Based on the results, the leaf EO inhibited the growth of all the studied standard yeasts in the concentration range of 2–64 μl/mL. Also, the flower and fruit EOs also inhibited the growth of the tested yeasts in the concentration range of 4–32 μl/mL. The leaf EO had a fungicidal activity in the range of 8–64 μl/mL on the tested yeasts, except for C. albicans and C. parapsilosis. In addition, all three EOs of leaf, flower, and fruit inhibited the growth of Cryptococcus neoformans at the concentration of 2, 4, and 4 μl/mL, respectively.

The minimum inhibitory concentrations of leaf, flower, and fruit of Vitex pseudo-negundo EOs on the three clinically sensitive strains of C. albicans were 32–64 μl/mL, 16–64 μl/mL, and 8–32 μl/mL. Also, the MIC of the leaf, flower, and fruit EOs on the three clinically resistant C. albicans strains were 32–64 μl/mL, 16–64 μl/mL, and 32 μl/mL, respectively (Table 2). No significant difference in MIC was observed between resistant and sensitive strains of C. albicans. Candida species are common causes of nosocomial infections which can produce a wide range of infections. In this study, the EOs of the Vitex pseudo-negundo organs had inhibitory effects on Candida yeast growth in the range of 2–64 μl/mL. The EOs of the Vitex pseudo-negundo organs inhibited the growth of clinical fluconazole-resistant strains of C. albicans. Cryptococcus neoformans is one of the most important pathogenic fungi, particularly in AIDS patients. In this study, the EOs at concentrations of 2–4 μl/mL inhibited growth and at 8 μl/mL concentration resulted in the elimination of this yeast. All of the Aspergillus standard strains were resistant to Vitex pseudo-negundo leaf and flower. The only fruit of the Vitex pseudo-negundo EO had a minimum inhibitory concentration on Aspergillus standard strains at a concentration of 64 μl/mL. In the current study, the growth of the clinical dermatophytes isolates including Microsporum gypseum, Epidermophyton floccosum, and Trichophyton rubrum were inhibited by the Vitex pseudo-negundo leave and fruit EOs at a concentration range of 2–64 μl/mL.

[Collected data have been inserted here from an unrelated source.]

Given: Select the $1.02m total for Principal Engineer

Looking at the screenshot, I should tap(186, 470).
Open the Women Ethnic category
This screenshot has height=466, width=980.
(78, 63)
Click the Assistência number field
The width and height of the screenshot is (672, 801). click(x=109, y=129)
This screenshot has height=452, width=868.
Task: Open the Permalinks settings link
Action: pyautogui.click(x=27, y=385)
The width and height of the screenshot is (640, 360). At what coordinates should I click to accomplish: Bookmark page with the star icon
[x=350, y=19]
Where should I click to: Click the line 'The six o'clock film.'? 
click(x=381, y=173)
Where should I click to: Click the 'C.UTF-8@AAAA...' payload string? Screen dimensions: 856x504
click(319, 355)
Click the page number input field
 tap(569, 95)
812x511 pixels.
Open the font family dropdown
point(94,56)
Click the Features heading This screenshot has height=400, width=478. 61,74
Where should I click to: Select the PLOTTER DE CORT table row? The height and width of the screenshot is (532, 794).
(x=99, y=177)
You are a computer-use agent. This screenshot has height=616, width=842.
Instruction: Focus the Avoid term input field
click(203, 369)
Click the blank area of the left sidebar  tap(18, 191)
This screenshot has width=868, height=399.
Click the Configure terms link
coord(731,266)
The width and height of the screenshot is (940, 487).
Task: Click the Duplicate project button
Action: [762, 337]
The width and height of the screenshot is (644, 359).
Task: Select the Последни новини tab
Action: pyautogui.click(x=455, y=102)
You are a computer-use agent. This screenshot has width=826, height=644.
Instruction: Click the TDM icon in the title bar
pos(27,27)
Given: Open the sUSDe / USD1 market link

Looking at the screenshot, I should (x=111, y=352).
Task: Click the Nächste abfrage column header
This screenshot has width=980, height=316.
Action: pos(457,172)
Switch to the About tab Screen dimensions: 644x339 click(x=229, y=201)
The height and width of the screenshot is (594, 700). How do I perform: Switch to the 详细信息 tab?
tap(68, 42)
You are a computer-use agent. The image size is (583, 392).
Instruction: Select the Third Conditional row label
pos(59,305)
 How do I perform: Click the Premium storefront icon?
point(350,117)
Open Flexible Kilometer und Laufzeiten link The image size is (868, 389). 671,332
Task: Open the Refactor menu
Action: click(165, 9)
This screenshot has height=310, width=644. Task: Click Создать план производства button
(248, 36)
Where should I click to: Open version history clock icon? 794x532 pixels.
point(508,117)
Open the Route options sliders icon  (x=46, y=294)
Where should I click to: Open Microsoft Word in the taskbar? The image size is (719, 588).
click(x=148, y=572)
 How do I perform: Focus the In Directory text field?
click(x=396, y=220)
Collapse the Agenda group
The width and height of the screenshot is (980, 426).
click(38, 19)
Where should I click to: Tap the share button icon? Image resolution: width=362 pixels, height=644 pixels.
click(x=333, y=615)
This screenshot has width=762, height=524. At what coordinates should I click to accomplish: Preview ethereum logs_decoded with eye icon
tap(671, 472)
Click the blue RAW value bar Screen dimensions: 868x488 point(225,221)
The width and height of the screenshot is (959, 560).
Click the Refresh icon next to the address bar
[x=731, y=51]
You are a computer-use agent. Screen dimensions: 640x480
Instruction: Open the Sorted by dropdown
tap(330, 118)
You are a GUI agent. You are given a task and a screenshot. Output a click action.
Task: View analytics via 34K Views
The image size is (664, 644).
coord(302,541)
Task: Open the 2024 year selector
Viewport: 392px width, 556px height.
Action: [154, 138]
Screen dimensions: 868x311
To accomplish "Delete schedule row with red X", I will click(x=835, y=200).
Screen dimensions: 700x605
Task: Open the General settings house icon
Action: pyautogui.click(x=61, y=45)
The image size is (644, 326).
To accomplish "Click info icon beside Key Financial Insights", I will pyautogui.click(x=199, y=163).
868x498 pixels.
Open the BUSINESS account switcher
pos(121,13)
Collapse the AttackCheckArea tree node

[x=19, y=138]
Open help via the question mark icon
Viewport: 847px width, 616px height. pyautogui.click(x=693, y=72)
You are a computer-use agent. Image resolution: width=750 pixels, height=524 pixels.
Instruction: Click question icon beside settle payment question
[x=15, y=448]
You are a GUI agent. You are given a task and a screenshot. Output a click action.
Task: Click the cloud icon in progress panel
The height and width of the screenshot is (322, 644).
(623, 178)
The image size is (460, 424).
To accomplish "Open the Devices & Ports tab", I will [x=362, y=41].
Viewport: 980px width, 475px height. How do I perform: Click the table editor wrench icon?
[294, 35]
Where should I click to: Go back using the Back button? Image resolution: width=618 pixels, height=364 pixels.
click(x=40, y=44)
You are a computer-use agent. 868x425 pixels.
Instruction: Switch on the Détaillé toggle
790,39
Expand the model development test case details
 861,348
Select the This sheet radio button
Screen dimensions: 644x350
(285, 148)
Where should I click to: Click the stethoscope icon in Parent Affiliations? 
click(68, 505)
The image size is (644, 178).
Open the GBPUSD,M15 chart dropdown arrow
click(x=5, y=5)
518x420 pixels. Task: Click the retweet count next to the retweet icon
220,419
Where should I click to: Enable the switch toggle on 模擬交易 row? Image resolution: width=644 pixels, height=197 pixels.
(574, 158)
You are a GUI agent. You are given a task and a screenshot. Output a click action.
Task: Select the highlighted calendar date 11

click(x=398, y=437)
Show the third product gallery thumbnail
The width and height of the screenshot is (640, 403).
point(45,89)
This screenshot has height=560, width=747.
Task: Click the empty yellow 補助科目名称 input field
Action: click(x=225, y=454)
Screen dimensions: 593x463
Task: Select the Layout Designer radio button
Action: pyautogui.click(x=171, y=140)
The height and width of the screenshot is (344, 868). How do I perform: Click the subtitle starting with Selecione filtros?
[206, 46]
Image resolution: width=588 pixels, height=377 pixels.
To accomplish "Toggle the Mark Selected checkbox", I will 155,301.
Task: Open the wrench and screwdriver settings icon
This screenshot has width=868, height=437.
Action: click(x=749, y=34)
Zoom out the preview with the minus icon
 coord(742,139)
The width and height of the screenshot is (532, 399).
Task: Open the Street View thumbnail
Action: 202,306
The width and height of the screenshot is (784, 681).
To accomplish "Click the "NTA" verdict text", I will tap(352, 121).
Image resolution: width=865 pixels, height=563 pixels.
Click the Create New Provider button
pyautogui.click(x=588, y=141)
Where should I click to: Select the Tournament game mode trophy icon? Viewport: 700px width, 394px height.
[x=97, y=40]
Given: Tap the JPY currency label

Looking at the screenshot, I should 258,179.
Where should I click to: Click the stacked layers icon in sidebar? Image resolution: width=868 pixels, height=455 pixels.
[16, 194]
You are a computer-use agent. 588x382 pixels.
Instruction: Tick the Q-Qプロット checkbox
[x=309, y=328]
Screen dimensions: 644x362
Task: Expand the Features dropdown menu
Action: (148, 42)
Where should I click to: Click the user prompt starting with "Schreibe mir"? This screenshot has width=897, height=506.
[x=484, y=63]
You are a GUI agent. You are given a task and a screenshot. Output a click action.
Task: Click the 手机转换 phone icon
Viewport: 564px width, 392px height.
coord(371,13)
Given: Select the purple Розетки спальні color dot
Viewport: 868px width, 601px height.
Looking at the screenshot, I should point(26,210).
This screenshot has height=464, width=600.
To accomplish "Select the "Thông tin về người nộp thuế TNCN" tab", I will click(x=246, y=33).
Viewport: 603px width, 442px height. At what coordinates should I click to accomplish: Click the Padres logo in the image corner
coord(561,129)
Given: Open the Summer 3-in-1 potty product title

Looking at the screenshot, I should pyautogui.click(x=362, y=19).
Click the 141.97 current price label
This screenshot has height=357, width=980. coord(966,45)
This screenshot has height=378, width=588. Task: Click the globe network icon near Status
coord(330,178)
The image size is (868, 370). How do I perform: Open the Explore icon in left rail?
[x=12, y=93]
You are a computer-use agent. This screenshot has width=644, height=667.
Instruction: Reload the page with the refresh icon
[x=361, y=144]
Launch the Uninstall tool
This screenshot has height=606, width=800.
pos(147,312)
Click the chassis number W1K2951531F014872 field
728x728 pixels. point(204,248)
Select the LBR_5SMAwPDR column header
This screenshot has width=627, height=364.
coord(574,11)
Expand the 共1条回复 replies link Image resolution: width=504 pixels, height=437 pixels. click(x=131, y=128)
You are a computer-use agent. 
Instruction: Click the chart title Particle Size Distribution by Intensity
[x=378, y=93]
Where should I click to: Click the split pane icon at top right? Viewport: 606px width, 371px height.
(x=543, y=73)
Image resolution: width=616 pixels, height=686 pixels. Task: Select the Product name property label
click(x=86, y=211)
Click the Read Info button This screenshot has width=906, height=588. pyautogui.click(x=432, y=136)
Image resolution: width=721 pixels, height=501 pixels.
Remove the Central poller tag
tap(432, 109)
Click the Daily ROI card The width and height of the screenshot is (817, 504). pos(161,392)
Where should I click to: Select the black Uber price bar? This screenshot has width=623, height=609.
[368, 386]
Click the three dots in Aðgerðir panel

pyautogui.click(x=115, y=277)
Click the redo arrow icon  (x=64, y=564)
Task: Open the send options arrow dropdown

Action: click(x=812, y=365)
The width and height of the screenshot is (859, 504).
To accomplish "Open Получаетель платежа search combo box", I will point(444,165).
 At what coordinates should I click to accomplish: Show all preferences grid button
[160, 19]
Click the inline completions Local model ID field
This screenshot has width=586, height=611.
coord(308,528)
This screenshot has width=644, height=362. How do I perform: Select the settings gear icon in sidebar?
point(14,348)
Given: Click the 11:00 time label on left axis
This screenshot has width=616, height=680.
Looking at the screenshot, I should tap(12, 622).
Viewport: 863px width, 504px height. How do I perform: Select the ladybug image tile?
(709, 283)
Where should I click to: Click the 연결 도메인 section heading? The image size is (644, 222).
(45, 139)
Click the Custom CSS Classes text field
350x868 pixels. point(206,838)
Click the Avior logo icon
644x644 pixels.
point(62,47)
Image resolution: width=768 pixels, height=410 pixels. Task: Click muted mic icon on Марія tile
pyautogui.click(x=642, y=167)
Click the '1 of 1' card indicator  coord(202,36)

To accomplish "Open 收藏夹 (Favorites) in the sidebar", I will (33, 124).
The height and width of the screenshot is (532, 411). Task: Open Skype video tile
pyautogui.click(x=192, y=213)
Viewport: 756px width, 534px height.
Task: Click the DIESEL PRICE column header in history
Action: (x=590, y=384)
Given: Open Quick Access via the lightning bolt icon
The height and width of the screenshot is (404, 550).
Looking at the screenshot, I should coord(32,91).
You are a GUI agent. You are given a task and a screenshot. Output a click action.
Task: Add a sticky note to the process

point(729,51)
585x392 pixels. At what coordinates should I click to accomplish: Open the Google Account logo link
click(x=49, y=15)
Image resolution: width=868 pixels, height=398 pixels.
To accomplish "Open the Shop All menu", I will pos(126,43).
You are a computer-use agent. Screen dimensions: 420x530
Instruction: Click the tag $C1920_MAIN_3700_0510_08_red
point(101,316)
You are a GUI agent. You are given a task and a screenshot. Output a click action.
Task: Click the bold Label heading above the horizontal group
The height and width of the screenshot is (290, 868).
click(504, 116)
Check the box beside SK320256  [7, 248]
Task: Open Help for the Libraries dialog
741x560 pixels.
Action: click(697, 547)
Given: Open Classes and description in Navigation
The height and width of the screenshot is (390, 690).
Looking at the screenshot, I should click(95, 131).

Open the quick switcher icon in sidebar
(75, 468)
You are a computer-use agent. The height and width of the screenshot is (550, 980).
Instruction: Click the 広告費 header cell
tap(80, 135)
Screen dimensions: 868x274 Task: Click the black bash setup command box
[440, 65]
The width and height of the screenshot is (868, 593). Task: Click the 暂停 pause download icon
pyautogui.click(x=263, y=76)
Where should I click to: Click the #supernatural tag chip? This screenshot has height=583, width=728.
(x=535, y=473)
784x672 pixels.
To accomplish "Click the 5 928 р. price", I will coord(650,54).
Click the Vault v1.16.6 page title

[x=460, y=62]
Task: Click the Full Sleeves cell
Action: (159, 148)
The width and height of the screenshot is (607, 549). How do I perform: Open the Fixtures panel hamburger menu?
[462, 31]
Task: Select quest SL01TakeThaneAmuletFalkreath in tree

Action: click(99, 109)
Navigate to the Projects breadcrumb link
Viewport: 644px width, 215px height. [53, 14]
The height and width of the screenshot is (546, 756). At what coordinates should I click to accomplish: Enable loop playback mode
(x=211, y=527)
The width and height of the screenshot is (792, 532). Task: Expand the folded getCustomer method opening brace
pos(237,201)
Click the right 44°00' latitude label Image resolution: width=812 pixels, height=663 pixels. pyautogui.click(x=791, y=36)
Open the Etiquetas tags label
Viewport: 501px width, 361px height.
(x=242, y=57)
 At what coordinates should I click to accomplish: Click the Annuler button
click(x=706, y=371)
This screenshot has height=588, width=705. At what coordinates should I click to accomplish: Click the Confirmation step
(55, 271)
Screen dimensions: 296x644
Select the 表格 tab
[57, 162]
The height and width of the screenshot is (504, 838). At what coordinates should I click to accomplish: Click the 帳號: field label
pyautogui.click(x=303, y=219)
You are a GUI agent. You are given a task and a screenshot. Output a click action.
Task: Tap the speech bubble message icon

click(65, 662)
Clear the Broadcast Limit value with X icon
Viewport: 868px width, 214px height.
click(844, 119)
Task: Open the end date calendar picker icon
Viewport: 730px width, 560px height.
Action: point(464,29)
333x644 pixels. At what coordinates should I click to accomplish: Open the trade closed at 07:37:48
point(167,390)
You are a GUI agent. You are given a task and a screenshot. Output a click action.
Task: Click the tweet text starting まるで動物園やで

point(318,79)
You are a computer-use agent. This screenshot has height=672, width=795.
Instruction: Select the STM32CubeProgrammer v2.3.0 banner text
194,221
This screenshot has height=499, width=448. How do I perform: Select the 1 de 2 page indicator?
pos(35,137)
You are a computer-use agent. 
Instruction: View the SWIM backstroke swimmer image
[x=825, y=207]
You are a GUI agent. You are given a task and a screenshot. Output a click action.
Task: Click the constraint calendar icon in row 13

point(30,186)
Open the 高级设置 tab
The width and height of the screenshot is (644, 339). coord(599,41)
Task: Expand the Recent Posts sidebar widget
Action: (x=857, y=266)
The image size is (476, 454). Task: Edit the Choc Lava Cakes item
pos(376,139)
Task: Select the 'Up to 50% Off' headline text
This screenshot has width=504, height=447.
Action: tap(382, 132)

In this study, the EOs of Vitex pseudo-negundo exhibited antimicrobial activities against those examined fungal pathogens. The broad-spectrum antimicrobial property of the EOs might be attributable to their main compounds and their synergic effects. The chemical structures of major compounds of the Vitex pseudo-negundo EOs are shown in Figure 1.

α-Pinene (C10H16) is one of the most abundant terpene in nature known with a turpentine odor and colorless liquid. α-Pinene is used as a powerful antimicrobial agent due to subcellular size and good permeability into the cell (partition coefficient of octanol to water with log P = 2.8) which induces toxic effects on microorganism membranes and prevents antimicrobial efflux [30, 31]. It was also reported that α-pinene was capable of inhibiting phospholipase and esterase in yeasts [32]. These unique biochemical and biophysical properties of α-pinene and high content α-pinene EOs make them outstanding antimicrobial agents used in disinfectants [32, 33]. The high antimicrobial potency of EOs containing α-pinene was also seen in other studies. It was demonstrated that the MIC value of α-pinene was 360, 117, and 3125 μl/mL against Rhizopus oryzae, Cryptococcus neoformans, and C. albicans, respectively. Interestingly, synergistic activities of α-pinene antimicrobial drugs result in around an 8-fold reduction in MIC value [32].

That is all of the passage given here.